The microbiome of an amphibious plant shifts dramatically across the host life cycle

Abstract Interactions between plants and their associated microbiomes are thought to enhance the capacity of the host plant to overcome extreme conditions, yet the significance of microbially mediated stress tolerance in most plant species and ecosystems remains unknown. For the first time, we examined the microbiome of the amphibious plant Eryngium castrense (Apiaceae) inhabiting Mediterranean climate ephemeral wetlands in California. Eryngium castrense has the capacity to survive as both an aquatic and terrestrial plant, thereby living under contrasting extremes of water stress. Whether plant-associated microbial communities are also affected by such changes, and what ecological role they play while inhabiting amphibious plants, is an underexplored topic of plant-microbial interactions in natural and artificial systems. We amplified and sequenced 16S rRNA genes from bacteria and archaea to examine microbial communities associated with roots and shoots over the plants’ full life cycle. We observed that the microbiome changes from the aquatic stage to the terrestrial stage, and that roots and shoots represent distinct habitats within the plant host ecosystem.

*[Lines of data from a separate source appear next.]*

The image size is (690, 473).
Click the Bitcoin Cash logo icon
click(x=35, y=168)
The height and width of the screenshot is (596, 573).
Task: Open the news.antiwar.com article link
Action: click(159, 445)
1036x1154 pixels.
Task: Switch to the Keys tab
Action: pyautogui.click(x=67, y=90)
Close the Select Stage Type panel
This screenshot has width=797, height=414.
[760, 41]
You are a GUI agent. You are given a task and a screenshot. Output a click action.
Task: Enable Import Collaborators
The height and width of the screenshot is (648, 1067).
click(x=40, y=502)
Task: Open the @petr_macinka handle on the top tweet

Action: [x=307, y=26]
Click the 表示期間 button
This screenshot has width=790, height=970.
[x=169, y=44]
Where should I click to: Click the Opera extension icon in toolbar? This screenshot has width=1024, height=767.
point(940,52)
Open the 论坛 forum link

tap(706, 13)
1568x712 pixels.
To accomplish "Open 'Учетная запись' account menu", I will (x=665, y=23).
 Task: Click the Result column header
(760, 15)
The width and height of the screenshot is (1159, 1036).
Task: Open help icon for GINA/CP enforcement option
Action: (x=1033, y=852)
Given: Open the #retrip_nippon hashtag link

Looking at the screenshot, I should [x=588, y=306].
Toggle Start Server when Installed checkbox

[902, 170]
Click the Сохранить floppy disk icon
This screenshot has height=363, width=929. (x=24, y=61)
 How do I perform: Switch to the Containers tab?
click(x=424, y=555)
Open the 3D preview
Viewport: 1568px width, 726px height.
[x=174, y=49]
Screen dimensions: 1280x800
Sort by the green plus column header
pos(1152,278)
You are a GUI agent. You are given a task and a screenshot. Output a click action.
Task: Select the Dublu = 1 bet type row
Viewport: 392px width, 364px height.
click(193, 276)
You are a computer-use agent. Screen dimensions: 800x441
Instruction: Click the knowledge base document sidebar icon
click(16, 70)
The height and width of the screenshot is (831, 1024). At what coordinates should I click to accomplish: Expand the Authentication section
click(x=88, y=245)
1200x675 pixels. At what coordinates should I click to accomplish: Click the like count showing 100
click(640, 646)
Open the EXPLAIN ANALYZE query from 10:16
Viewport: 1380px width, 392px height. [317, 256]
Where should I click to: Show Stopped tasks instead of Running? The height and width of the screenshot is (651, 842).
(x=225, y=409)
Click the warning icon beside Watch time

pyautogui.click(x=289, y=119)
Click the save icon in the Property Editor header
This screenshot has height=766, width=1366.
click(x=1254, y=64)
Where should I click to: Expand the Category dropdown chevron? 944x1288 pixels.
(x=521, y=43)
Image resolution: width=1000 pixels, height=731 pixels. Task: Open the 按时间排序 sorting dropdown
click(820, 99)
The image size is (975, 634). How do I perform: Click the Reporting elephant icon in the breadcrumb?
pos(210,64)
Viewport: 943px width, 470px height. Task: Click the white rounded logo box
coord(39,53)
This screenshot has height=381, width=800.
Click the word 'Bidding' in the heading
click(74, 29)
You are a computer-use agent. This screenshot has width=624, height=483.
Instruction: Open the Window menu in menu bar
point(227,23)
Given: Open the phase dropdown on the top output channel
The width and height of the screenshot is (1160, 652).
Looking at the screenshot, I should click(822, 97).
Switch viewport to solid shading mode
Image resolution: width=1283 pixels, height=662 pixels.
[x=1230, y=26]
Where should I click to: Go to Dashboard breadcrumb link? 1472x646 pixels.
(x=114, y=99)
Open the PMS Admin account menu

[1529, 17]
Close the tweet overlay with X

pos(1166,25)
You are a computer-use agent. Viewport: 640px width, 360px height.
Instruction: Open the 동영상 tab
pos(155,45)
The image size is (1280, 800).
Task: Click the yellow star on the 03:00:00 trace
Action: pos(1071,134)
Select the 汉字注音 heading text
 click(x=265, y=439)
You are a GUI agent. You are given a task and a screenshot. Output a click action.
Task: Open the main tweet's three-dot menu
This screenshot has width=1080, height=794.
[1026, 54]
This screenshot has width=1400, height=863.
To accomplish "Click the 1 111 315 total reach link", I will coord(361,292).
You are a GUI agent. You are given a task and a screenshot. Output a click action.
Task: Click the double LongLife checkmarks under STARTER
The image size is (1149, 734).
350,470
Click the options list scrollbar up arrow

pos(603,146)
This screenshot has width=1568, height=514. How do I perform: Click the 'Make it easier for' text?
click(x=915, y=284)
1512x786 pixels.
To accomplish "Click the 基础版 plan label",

When compared with soil and water column samples, plant samples retained a unique, differentiated core microbiome. Taxa located in the roots during the terrestrial stage were linked with potential functions such as nitrogen acquisition, sulfur assimilation, and resistance to heavy metals, whereas aquatic roots held potential phythoparasites. Overall, our results provide new insights into symbiotic relationships in plants subject to stress-related to water saturation and deficiency.